Result: 3 duplicate lines removed, first occurrence kept

Solution

uniqseq ci-build.log \ --window-size 3 \ --skip-chars 21 \ --quiet > output.log

Options:

  • --window-size 3: Match 3-line sequences
  • --skip-chars 21: Ignore timestamp prefix when comparing

from uniqseq import UniqSeq

uniqseq = UniqSeq(
    window_size=3,  # (1)!
    skip_chars=21,  # (2)!
)

with open("ci-build.log") as f:
    with open("output.log", "w") as out:
        for line in f:
            uniqseq.process_line(line.rstrip("\n"), out)
        uniqseq.flush_to_stream(out)

  1. Match 3-line sequences
  2. Skip first 21 chars (timestamp)

How It Works

The timestamps differ (10:30:03 vs 10:30:05), so the lines aren't identical.
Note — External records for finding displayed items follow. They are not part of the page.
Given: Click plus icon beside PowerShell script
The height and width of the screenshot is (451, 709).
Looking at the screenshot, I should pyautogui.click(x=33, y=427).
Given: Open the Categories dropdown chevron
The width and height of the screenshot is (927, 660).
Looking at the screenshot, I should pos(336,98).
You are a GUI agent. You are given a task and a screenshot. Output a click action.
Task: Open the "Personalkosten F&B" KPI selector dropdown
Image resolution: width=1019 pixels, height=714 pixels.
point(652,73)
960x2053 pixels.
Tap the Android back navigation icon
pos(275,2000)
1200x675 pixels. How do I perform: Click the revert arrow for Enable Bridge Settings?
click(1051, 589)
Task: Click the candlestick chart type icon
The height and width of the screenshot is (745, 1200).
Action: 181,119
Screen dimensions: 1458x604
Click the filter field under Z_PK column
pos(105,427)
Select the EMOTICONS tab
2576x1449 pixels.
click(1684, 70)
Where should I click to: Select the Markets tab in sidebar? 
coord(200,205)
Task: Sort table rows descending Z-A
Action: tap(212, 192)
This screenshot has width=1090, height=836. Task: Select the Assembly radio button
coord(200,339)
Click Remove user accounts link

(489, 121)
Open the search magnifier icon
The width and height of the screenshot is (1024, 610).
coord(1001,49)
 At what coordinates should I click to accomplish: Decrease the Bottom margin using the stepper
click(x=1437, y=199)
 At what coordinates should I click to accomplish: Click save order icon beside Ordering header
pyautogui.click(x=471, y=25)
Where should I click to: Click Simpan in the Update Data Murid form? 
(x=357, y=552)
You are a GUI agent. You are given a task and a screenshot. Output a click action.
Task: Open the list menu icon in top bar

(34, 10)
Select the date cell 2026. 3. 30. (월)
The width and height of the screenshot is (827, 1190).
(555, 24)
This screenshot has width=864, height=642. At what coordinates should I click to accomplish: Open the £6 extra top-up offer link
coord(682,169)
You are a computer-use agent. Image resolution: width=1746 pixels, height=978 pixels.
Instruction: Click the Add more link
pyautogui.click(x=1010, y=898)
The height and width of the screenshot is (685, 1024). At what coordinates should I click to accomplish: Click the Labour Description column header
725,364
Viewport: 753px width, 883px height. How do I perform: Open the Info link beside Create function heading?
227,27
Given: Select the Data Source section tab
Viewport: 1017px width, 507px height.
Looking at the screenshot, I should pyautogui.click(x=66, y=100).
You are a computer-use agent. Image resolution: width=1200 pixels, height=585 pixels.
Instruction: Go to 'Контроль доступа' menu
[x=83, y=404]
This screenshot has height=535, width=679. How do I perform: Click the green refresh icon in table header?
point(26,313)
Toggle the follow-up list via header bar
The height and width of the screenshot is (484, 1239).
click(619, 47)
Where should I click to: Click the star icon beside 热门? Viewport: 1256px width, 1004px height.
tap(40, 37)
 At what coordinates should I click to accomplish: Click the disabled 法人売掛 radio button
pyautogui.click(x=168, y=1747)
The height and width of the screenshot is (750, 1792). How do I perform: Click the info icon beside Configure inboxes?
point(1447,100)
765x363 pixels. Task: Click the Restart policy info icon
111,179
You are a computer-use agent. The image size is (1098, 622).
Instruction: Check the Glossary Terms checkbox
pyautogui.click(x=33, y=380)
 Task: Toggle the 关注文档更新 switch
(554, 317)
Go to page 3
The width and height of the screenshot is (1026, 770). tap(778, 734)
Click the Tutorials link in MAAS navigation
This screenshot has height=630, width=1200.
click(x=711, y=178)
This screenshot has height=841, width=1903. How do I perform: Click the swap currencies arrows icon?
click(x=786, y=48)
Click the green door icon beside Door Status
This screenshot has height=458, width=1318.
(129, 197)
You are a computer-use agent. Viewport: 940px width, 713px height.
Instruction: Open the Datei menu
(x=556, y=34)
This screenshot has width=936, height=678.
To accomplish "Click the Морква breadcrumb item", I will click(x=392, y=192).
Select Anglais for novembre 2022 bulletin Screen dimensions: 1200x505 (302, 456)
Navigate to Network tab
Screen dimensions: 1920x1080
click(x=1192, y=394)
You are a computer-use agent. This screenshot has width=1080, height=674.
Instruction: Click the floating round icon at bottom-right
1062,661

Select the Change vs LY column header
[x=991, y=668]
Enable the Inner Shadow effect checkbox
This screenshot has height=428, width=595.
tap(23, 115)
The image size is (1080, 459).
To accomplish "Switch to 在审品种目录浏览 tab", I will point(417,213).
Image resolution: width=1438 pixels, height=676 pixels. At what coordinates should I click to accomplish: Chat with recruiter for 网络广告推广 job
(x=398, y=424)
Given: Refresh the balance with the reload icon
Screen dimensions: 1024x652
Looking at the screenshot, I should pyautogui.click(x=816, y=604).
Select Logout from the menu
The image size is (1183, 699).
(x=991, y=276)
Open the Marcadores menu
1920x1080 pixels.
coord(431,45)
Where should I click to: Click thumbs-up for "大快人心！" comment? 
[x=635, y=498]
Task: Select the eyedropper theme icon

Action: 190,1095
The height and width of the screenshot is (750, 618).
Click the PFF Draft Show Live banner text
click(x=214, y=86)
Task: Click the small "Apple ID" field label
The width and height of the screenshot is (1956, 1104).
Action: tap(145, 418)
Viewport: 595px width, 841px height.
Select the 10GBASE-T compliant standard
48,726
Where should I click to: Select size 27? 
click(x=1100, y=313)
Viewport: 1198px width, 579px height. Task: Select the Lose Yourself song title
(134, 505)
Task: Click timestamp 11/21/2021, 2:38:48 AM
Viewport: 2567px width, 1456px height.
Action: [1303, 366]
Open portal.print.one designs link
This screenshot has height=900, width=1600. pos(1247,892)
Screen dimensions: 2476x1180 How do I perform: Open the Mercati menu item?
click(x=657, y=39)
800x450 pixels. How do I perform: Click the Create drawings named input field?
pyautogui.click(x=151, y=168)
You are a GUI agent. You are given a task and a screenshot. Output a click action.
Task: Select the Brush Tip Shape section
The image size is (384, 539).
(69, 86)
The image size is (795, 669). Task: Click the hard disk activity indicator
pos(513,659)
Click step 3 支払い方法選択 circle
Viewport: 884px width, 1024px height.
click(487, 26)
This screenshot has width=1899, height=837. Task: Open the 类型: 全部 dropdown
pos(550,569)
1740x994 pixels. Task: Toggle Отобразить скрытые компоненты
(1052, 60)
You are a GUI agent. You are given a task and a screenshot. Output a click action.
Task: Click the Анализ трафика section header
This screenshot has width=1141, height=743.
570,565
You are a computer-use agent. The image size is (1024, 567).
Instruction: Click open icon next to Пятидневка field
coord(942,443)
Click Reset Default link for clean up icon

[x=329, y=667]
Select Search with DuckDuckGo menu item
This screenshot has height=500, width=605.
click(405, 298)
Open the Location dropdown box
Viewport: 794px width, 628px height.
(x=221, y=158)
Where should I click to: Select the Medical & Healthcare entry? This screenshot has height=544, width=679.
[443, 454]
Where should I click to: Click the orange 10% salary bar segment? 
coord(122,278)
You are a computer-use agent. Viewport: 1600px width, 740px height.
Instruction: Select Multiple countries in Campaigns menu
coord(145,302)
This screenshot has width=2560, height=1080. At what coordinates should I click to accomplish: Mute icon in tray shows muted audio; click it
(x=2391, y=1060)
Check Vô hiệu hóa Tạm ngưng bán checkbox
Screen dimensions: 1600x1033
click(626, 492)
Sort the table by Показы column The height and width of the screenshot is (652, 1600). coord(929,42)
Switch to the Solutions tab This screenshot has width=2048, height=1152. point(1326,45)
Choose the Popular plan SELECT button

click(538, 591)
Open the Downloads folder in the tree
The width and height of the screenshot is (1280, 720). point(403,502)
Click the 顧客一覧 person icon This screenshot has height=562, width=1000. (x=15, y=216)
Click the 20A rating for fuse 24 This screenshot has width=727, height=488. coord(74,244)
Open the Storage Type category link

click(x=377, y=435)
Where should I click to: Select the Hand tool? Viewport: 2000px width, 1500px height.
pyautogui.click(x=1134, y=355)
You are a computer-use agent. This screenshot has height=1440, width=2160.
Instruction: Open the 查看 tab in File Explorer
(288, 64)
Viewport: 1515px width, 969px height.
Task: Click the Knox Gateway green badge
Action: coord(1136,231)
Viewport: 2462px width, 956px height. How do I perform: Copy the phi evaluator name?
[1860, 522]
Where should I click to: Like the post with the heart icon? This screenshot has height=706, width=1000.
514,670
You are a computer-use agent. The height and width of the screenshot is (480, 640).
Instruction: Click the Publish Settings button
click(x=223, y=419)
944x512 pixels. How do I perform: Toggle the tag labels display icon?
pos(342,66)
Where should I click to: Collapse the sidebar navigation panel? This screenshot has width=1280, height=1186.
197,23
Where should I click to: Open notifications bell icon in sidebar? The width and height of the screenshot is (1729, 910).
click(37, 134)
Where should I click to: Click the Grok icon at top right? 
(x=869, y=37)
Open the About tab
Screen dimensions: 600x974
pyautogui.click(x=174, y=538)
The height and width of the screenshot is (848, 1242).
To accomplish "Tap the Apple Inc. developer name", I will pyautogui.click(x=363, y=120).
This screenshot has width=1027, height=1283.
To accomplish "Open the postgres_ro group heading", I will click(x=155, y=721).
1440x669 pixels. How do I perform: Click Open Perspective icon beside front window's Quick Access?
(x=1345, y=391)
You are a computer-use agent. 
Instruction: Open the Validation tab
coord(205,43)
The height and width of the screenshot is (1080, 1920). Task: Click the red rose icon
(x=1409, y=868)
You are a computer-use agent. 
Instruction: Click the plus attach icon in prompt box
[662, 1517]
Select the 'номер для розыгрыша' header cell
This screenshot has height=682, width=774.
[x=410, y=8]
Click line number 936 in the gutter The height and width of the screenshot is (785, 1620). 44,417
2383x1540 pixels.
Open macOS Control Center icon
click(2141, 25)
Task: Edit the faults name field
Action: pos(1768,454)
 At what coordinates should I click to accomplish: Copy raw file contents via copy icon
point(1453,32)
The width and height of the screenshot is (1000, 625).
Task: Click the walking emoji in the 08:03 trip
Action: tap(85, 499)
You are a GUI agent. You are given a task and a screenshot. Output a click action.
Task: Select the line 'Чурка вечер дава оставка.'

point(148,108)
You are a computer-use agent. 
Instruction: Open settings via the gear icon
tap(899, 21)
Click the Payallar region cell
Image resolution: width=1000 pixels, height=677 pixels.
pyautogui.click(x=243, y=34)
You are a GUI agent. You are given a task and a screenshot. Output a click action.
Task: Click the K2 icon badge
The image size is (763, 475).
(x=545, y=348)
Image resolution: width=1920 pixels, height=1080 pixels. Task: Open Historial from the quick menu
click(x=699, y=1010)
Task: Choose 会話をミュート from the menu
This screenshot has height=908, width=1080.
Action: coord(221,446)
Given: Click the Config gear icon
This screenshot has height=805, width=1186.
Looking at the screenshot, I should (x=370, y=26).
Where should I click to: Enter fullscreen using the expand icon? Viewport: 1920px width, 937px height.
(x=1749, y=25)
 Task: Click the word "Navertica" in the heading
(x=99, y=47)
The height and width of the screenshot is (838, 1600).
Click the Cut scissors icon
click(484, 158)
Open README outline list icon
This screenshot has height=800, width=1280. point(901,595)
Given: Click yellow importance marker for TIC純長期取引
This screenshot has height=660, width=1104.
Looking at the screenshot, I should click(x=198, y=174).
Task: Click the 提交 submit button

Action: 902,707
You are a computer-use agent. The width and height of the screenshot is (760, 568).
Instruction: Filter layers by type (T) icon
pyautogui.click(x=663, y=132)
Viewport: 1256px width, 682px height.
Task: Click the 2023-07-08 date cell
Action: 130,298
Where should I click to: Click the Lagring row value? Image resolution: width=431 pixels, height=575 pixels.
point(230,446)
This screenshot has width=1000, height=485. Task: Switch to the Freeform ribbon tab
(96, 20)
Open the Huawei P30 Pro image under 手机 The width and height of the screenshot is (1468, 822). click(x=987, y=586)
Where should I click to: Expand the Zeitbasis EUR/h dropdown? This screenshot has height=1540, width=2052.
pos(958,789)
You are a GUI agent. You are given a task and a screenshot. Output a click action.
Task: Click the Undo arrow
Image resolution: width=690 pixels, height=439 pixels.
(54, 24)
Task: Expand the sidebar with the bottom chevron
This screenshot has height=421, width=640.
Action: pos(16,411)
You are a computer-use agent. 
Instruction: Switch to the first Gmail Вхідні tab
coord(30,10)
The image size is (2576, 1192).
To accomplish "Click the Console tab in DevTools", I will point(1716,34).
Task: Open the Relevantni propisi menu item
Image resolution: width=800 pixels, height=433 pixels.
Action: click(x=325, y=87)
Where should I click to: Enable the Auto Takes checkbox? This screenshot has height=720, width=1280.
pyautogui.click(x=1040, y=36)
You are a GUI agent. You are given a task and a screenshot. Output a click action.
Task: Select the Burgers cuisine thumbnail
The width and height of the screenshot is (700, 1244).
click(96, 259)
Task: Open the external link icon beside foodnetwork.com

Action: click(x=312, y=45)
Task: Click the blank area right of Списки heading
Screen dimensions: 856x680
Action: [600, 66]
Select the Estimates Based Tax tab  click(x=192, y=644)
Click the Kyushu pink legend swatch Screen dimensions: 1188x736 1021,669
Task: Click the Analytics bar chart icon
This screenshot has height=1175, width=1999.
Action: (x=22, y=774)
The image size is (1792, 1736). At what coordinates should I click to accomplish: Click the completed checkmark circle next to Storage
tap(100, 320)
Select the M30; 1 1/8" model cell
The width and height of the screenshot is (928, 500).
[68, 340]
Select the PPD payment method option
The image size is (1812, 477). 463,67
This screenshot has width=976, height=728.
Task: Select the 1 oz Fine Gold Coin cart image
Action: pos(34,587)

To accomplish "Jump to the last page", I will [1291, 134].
We need:

  1. --window-size 3: Detect that lines 3-5 and lines 7-9 are the same 3-line pattern
  2. --skip-chars 21: Ignore the timestamp prefix [2024-01-15 10:30:03] when comparing

Visual Breakdown

Line comparison with --skip-chars 21:

[2024-01-15 10:30:03] ERROR: Test failed: test_authentication
└────────┬─────────┘ └──────────────────┬─────────────────────┘
    skip (21)              compare this part

[2024-01-15 10:30:05] ERROR: Test failed: test_authentication
└────────┬─────────┘ └──────────────────┬─────────────────────┘
    skip (21)              compare this part
                            Match found!